After re-reading a few posts back, it's embarrassing for me to say: I'm happy right now. I thought that was going to be impossible for some time to come. I thought I was supposed to wear the mantle of the tortured young journeyman/Everyman. There was something so sweet about that indulgent yet heroic vision of myself. Prolonged pain would make me better. It would within a certain time frame--set by me--grind me down into the richest of clay and then whatever it is that's magical about the world (please let it be God, please let it be God) would shape me into the postmodern superhero that I secretly believe I am. I have to be special, I have to be in some way different than every other man who's come before me. And what hero was ever birthed out of a rural-suburban, middle class life fraught with comfort? Call it white guilt meets white flight. I don't have the right to be happy, do I? Happiness is supposed to come from within--or some shit like that. And I figured that in order to get my insides working right, I'd have to give them a good thrashing--back to the rich clay thing again. It's very odd to realize that I have on one hand the highest regard for myself (superhero), and at the same time the greatest of contempt.

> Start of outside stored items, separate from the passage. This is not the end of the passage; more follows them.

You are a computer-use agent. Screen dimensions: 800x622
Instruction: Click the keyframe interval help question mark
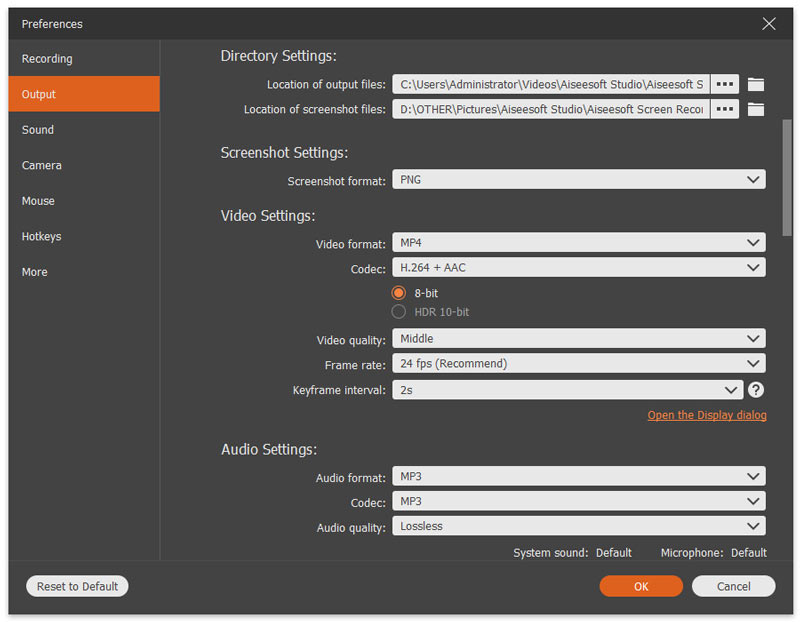[x=756, y=390]
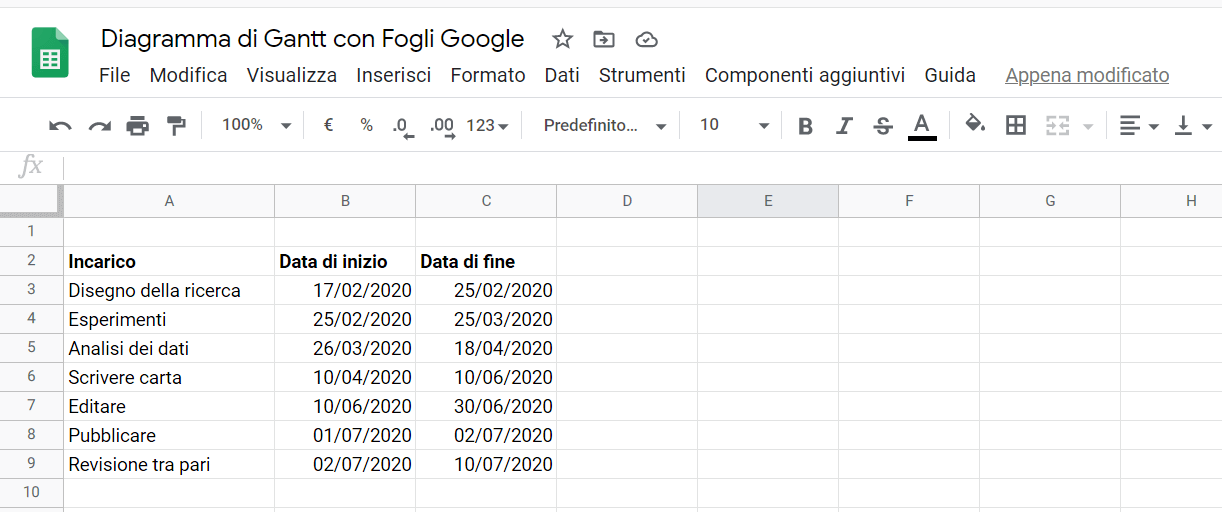The width and height of the screenshot is (1222, 512).
Task: Click the print icon in toolbar
Action: pos(137,126)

I'm thinking that while I stand over here and look smugly upon those people who cling so tightly to their religion or their staunch humanism or whatever it is, I'm actually standing with my tongue stuck to a frozen pole of extremism. I can't make sense of a reality that doesn't involve extreme bad (hell! Mwahahahahaha), extreme good (ultimate truth), and extreme solutions to struggles that everyone faces. I've been demanding the life of Hemingway meets the life of Job as the only way to find my heaven. It seems impossible to accept that maybe I'm just not that special . . .

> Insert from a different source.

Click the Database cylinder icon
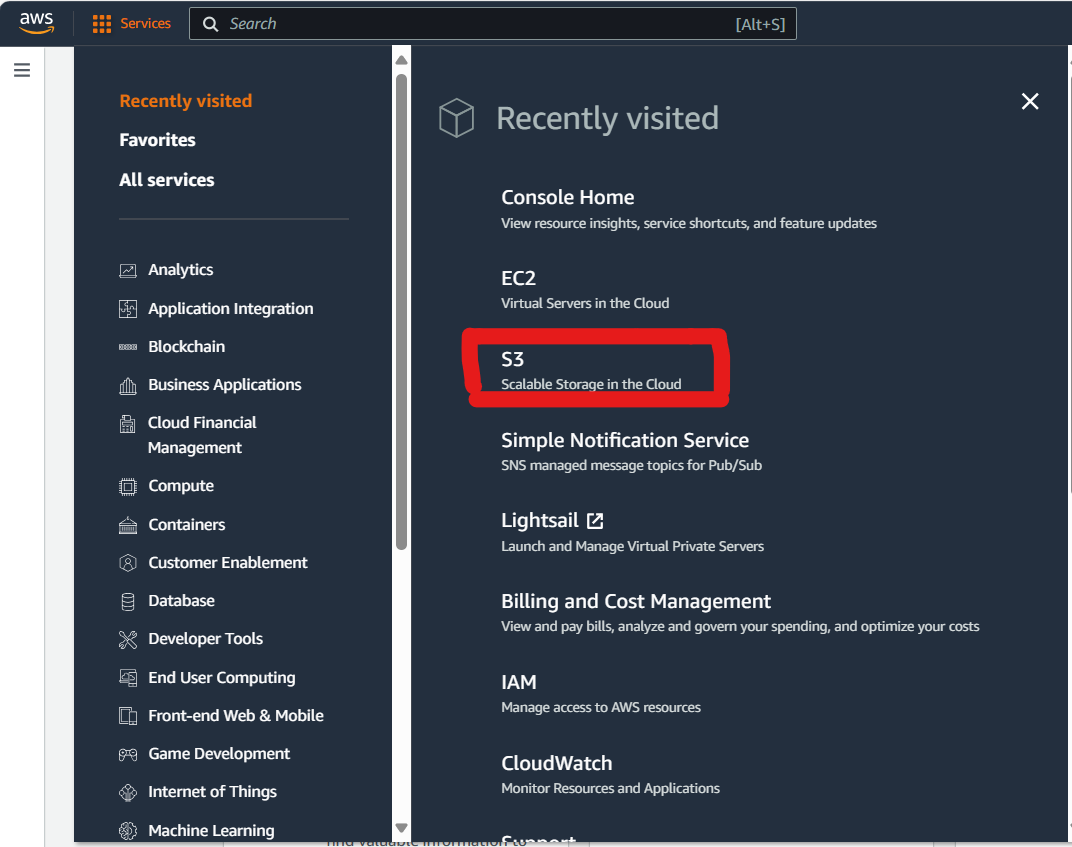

"We were raised on television to believe
that we'd all be millionares, movie gods,
rock stars, but we won't. And we're
starting to figure that out."

. . . and yet there's something really good about it. There's something sustainable here. Like maybe that essential rock-bottom doesn't have to mean the same thing to me as it does to Tyler Durden. And maybe rock-bottom's overrated.

That said, I'm not counting my dinosaurs before they've eaten all the tourists. No, wait. The forest for the trees. Counting them, I mean. The trees. Because they ate . . the

I'm also really thinking that happiness is a lot more accidental than we like to admit. It may not be that you win the lottery and become happy. But I still think that some of us were not meant to be happy. Where would rock be without Nirvana and where would Nirvana be if Kurt had been an Osmond? So I haven't won any lottery. But I do think I've been getting lucky lately, and I'm not especially inclined to think of this as "the way things ought to be." The trick now, I feel, is going to be figuring out how to make sense of it. There are good things about wanting to be a hero, wanting to save the world, realizing the scariness of existence, and I'm not about to let them go completely. I feel utterly ill-equipped to be happy and 27. We'll see where this goes.